Jemalloc is jemalloc-5.2.1-2.el8.x86_64

Initially I have installed Varnish from CentOS 8's AppStream repo, later I changed it to Varnish community one but no luck there either. I have to mention that during Varnish installation, it didn't install any jemalloc package as I could detect. I installed the upper one manually.

Besides myself, I'm starting to suspect that this setup could be buggy with CentOS 8.


Solution

  • Finally, it seems that jemalloc 5.2 (used on CentOS 8) still has some memory leaks, or at least it has a signifficantly larger memory foorprint that the version 3.6 that I was using on Centos 7.

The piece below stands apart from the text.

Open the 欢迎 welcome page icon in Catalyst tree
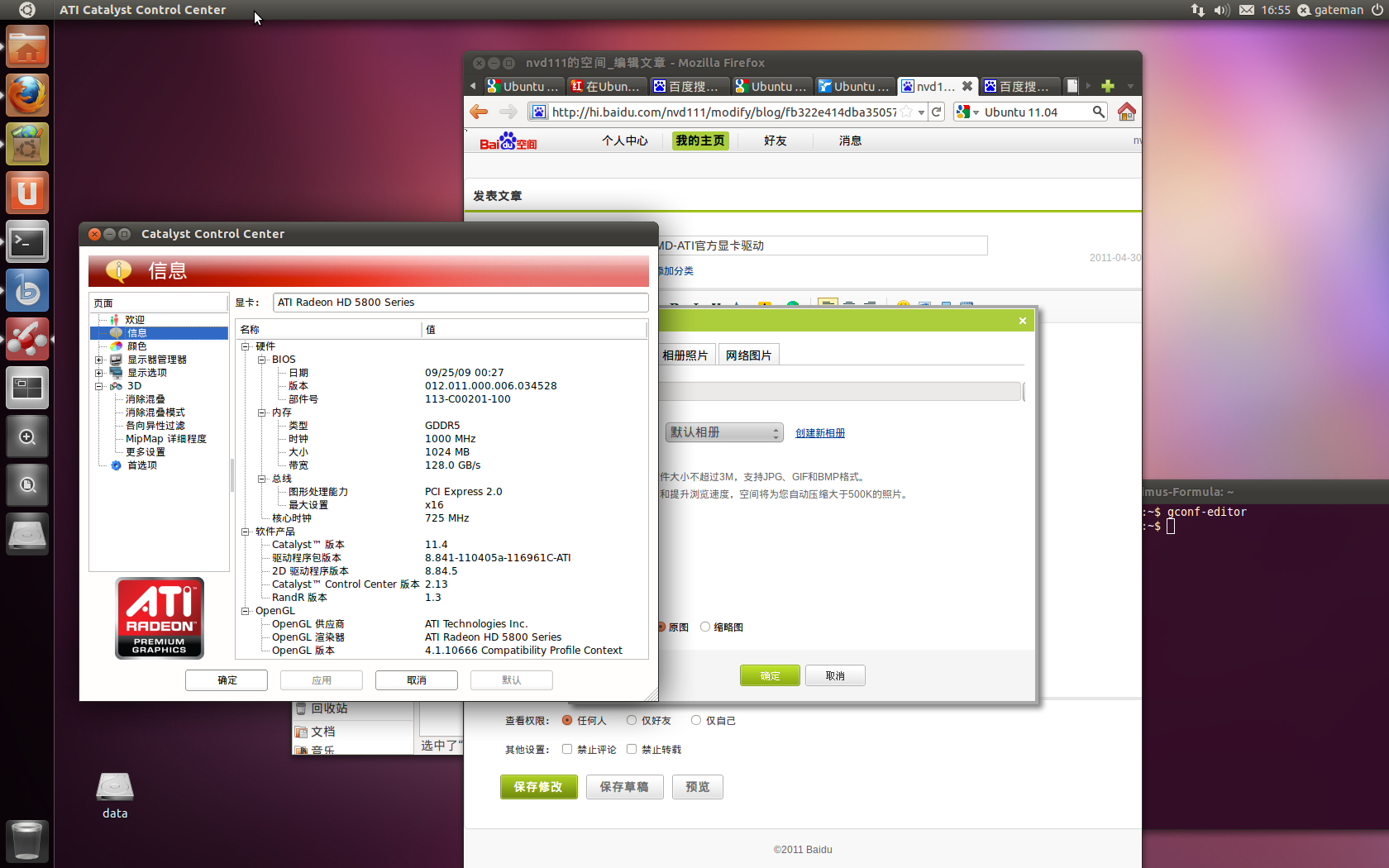The image size is (1389, 868). coord(116,319)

    Among the most, this post explains it quite nicely: https://github.com/jemalloc/jemalloc/issues/1152

    Apparently there was some bug fix regarding this in v5.2.1 https://github.com/jemalloc/jemalloc/releases

    but it doesn't seem to be the case in Linux, or at least there's still quite a huge difference compared to v3.6x.

    So, what I did is that I precompiled jemalloc v4.4 on Centos 8, after installing Varnish from it's on community repository, and it seems to be OK so far.

    I should not that one that comes with Centos 8 Varnish module (from AppStream), seems to be missing jemalloc completely, and is ignoring the set storage limits with malloc.